Sebagai bagian dari edisi ke-19, festival ini juga akan mempersembahkan event-event yang mencakup banyak aspek kultur dan perspektif untuk mewujudkan pengertian yang lebih mendalam dan juga rasa hormat terhadap satu sama lain. Hal ini termasuk diskusi langsung dengan aktivis asal Inggris dan seniman interdisipliner Osman Yousefzada, yang akan menceritakan isi dari buku pertamanya mengenai trauma yang diciptakan dari pengalaman migrasi, rasisme dan kemiskinan di Inggris selama beberapa dekade terakhir ini.
Jurnalis dan novelis asal Papua, Aprila Wayar juga turut berperan dalam program utama di tahun ini untuk mendiskusikan mengenai taktik kreatif yang telah ia kembangkan sebagai sarana untuk perubahan di seluruh tanah air. “Saya akan menyuarakan tentang kemanusiaan,” jawabnya tegas ketika ditanya nilai-nilai apa yang diharapkan bisa tersampaikan melalui festival ini. “Saya menggunakan kemampuan saya sebagai jurnalis untuk menuliskan tentang Papua melalui novel ketika akses informasinya terbatas di media,” pungkasnya.

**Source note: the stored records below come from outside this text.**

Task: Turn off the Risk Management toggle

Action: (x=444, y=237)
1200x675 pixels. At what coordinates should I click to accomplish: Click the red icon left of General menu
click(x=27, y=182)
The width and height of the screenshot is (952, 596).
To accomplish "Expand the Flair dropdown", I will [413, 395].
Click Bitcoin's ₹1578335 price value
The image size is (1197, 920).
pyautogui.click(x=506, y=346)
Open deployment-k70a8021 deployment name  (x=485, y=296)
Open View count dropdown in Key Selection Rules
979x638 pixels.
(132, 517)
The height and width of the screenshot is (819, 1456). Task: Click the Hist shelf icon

Program festival akan dilanjutkan dengan diskusi bersama penulis asal Australia Tim Baker tentang bagaimana menulis bisa menjadi obat dan membantu kita untuk hidup, hubungan dan diri sendiri lebih bermakna saat bertemu dengan trauma. Mengenai buku barunya Patting the Shark, di mana ia berjuang melawan diagnosa kanker prostrat stadium 4, ia menjelaskan, “Saya merasa Bali dan Ubud khususnya merupakan tempat yang sempurna untuk membicarakan mengenai menulis sebagai obat karena pengalaman saya di sini menyembuhkan saya. Salah satu alasan saya sangat bersemangat untuk datang ke Ubud dan mendiskusikan buka saya adalah karena Bali mengerti kesehatan, pemikiran, badan dan jiwa holistik, jadi saya merasa berada di lingkungan yang sangat mendukung pembicaraan yang terkadang terasa peka dan sensitif.”
Acara di luar program utama juga menjanjikan inspirasi yang luas. Akan ada sesi-sesi puisi, literary lunches, long table dinners, jalan-jalan di persawahan dan desa, peluncuran buku, pesta cocktail, dan pertunjukan musik. Rara Sekar, talenta musik Indonesia yang kini aktif dalam proyek solo bernama hara, tampil di kebun permakultur Mana Earthly Paradise.
Musisi yang pernah tergabung dalam duo Banda Neira ini mengaku berupaya untuk selalu merawat hubungan diri dengan diri, diri dengan masyarakat, dan diri dengan alam melalui kesadaran yang kritis dan reflektif di mana pun ia berkarya. Rara juga menyampaikan bahwa dirinya sangat antusias menjadi bagian dari UWRF setelah menanti kesempatan ini cukup lama. Sehingga ia sangat ingin membagi perspektifnya tentang bagaimana musik dan aktivisme dapat berkontibusi dalam mewujudkan sebuah ruang aman. Ruang aman untuk mendiskusikan isu politik, sosial, lingkungan maupun isu-isu sensitif lainnya (yang mungkin biasanya hanya menjadi celetukan di media sosial) tanpa takut mendapatkan tindakan represif. “Melalui musik dan karya, diskusi juga obrolan, aktivitas kebun dan permakultur, saya berharap bisa membicarakan itu lebih lanjut,” tutupnya.